# OT: Is Theo! really banned?



## Obi-Wan Nowitzki (Jun 2, 2003)

For some reason it says he is and his rep points are back to zero... Can anyone shed any light on this?


----------



## KokoTheMonkey (Aug 4, 2003)

He is suspended for 30 days. His last day of activity was on July 12th, so that pretty much means he's free to come back sometime during mid August.


----------



## DwyaneWade4MVP (Apr 1, 2004)

Sad but true...and when he comes back he won't be moderator anymore...


----------



## Tristan (Jan 13, 2003)

DwyaneWade4MVP said:


> Sad but true...and when he comes back he won't be moderator anymore...


Are you serious? So when a mod comes back, they lost there title?


----------



## Obi-Wan Nowitzki (Jun 2, 2003)

It must have happened the week and a half I was gone because when I got back I noticed an absence of Theo posts. I hope it's not something stupid he got suspended for.


----------



## BEEZ (Jun 12, 2002)

Obi-Wan Nowitzki said:


> It must have happened the week and a half I was gone because when I got back I noticed an absence of Theo posts. I hope it's not something stupid he got suspended for.


 He got suspended for a legit reason. He suspension is lifted in 13 days.


----------



## AussieWarriorFan! (May 30, 2005)

DwyaneWade4MVP said:


> Sad but true...and when he comes back he won't be moderator anymore...


*If that is true*, it pretty much sums up the utter stupidity of whichever admins/mods made this decision.


----------



## BEEZ (Jun 12, 2002)

AussieWarriorFan! said:


> *If that is true*, it pretty much sums up the utter stupidity of whichever admins/mods made this decision.

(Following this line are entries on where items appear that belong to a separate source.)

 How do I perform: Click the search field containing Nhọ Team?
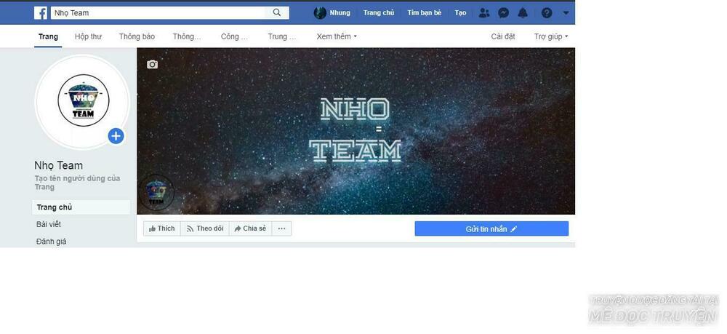click(160, 12)
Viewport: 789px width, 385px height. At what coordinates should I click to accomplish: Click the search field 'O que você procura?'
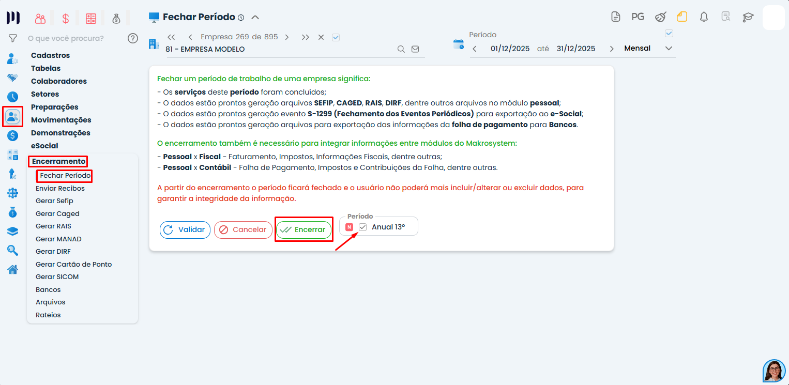pyautogui.click(x=66, y=38)
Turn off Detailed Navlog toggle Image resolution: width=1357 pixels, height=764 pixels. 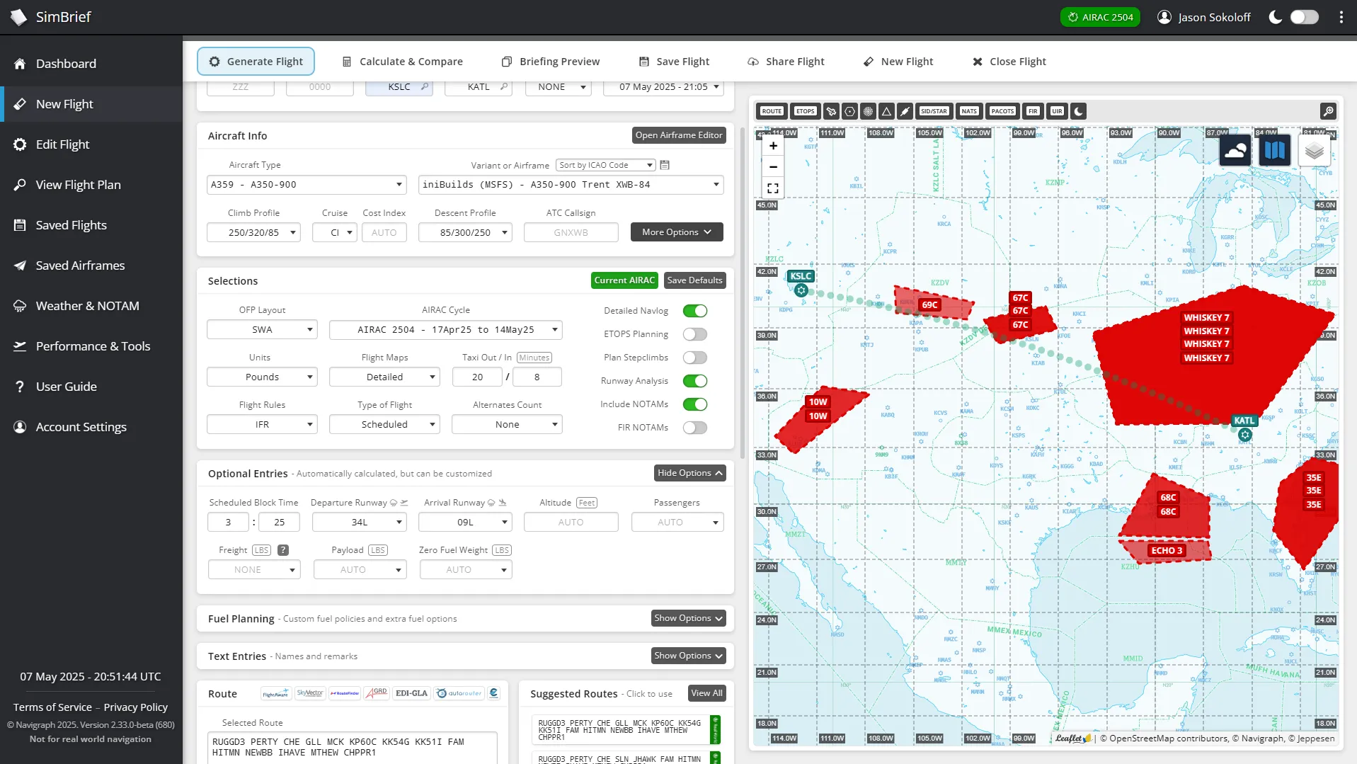[x=694, y=311]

 I cant help how you feel yet I personally dont understand your "utter stupidity' comment because the fact that you make that statement IMO only shows yours. That said I made the decision, Theo! knows what he did wrong and if he understands the consequences of what he did then nothing you or anyone else says matters frankly.


----------



## AussieWarriorFan! (May 30, 2005)

BEEZ said:


> I cant help how you feel yet I personally dont understand your "utter stupidity' comment because the fact that you make that statement IMO only shows yours. That said I made the decision, Theo! knows what he did wrong and if he understands the consequences of what he did then nothing you or anyone else says matters frankly.


Not acceptable.


----------



## gambitnut (Jan 4, 2003)

There was a thread about this on EBB a while ago and one of the admins gave an explaination of why Theo! was bannned.

http://www.basketballboards.net/forum/showpost.php?p=2413212&postcount=16


----------



## GNG (Aug 17, 2002)

AussieWarriorFan! said:


> *edit*


Wrong answer.


----------



## truebluefan (May 27, 2002)

This thread is locked by another stupid and idiotic administrator.


----------



## truebluefan (May 27, 2002)

AussieWarriorFan! said:


> *If that is true*, it pretty much sums up the utter stupidity of whichever admins/mods made this decision.


you say that without knowing what he did.


----------